In Bonner v. City of Prichard, 661 F.2d 1206, 1209 (11th Cir. 1981) (en banc), the court adopted as binding precedent all decisions of the Fifth Circuit issued prior to October 1, 1981.
III. DISCUSSION
Plaintiff argues that he should not be prevented from deposing Murphy. In his Objections, Plaintiff contends that Judge Otazo-Reyes (1) improperly precluded Murphy's deposition; (2) failed to address Plaintiff's objections to Murphy's responses to the written interrogatories; and (3) improperly relied on attorney client privilege where Murphy asserted the work product privilege rather than the attorney client privilege and had waived any privilege. Upon review, the Court finds that Plaintiff made the necessary showing to justify sustaining his Objections to Judge Otazo-Reyes's Supplemental Order.
A. Preclusion of Deposition
Plaintiff objects to the Supplemental Order, arguing that the deposition of Murphy is necessary and proper since Murphy is not the attorney for either party in this litigation, the information sought is non-privileged and relevant, and there is no other means of obtaining the information. The Hearing addressed Murphy's request for a protective order and Plaintiff's arguments about the necessity of the deposition. Murphy testified that Judge Mehta, United States District Judge for the District of Columbia, ruled on a similar discovery dispute in which Plaintiff sought to depose Murphy in a case Plaintiff filed against a defendant whom Murphy represented. ECF No. [61] at 7:24-8:5. In that ruling, Judge Mehta precluded Plaintiff from any discovery regarding the conversation between Murphy and the employees at the Department of Justice. Id. at 8:5-7, see also ECF No. [43-1] at 35. In her determination, Judge Otazo-Reyes noted that res judicata and collateral estoppel did not apply even though Plaintiff now seeks to depose Murphy about the same conversation because, in the case before Judge Mehta, Murphy was counsel to a party and here, he is a third party. ECF No. [61] at 16:2-8.
That case is now pending in the District of Columbia on Plaintiff's appeal of summary judgment against him.
Plaintiff argues that since Murphy is not litigation counsel, the considerations weighing against attorney depositions are mitigated. See ECF No. [50] at 6 (citing Gamache v. Hogue, No. 1:19-CV-21 (LAG), 2022 WL 989483, at *3 (M.D. Ga. Mar. 30, 2022)). Plaintiff then asserts that even if the Court chose to apply the most rigorous standard for deposing a party's attorney, the deposition still should not be precluded. Id. at 7. The Court agrees.

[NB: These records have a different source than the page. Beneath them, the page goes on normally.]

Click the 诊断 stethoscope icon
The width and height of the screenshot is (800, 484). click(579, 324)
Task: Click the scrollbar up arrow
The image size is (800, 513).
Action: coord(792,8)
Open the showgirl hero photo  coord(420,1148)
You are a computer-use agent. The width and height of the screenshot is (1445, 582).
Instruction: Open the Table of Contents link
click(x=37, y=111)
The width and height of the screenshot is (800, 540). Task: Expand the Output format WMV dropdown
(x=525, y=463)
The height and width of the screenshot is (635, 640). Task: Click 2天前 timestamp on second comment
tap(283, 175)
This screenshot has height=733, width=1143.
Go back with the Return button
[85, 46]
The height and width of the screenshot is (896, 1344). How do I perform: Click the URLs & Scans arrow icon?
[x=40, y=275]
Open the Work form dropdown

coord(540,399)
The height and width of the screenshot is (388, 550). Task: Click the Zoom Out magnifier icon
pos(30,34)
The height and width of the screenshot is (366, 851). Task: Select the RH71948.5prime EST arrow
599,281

The Eleventh Circuit has upheld a district court's decision to allow plaintiffs to depose the defendants' attorneys only by written questions where the court was convinced that depositions “in the absence of firm control by the court, will almost certainly be attended by continuing disputes and may require that they be supervised by a judicial officer.” Cox v. Adm'r U.S. Steel & Carnegie, 17 F.3d 1386, 1423 (11th Cir. 1994), opinion modified on reh'g, 30 F.3d 1347 (11th Cir. 1994). This case is distinguishable from Cox because there the Plaintiff sought to depose the defendants' attorneys and here Plaintiff seeks to depose a third party, Murphy. The Court also notes that Murphy has not asserted the attorney client privilege whereas in Cox, the Court found that plaintiffs were attempting “to breach the defendants' attorney-client privilege.” Id. Furthermore, the Court determines, for reasons explained below, that the deposition questions Murphy responded to in accordance with Judge Otazo-Reyes's order were not sufficient for the needs of this case.
The Court notes that in accordance with Cox, Judge Otazo-Reyes properly exercised her discretion to determine if another viable means existed to obtain the relevant information. See Cox,17 F.3d at 1423.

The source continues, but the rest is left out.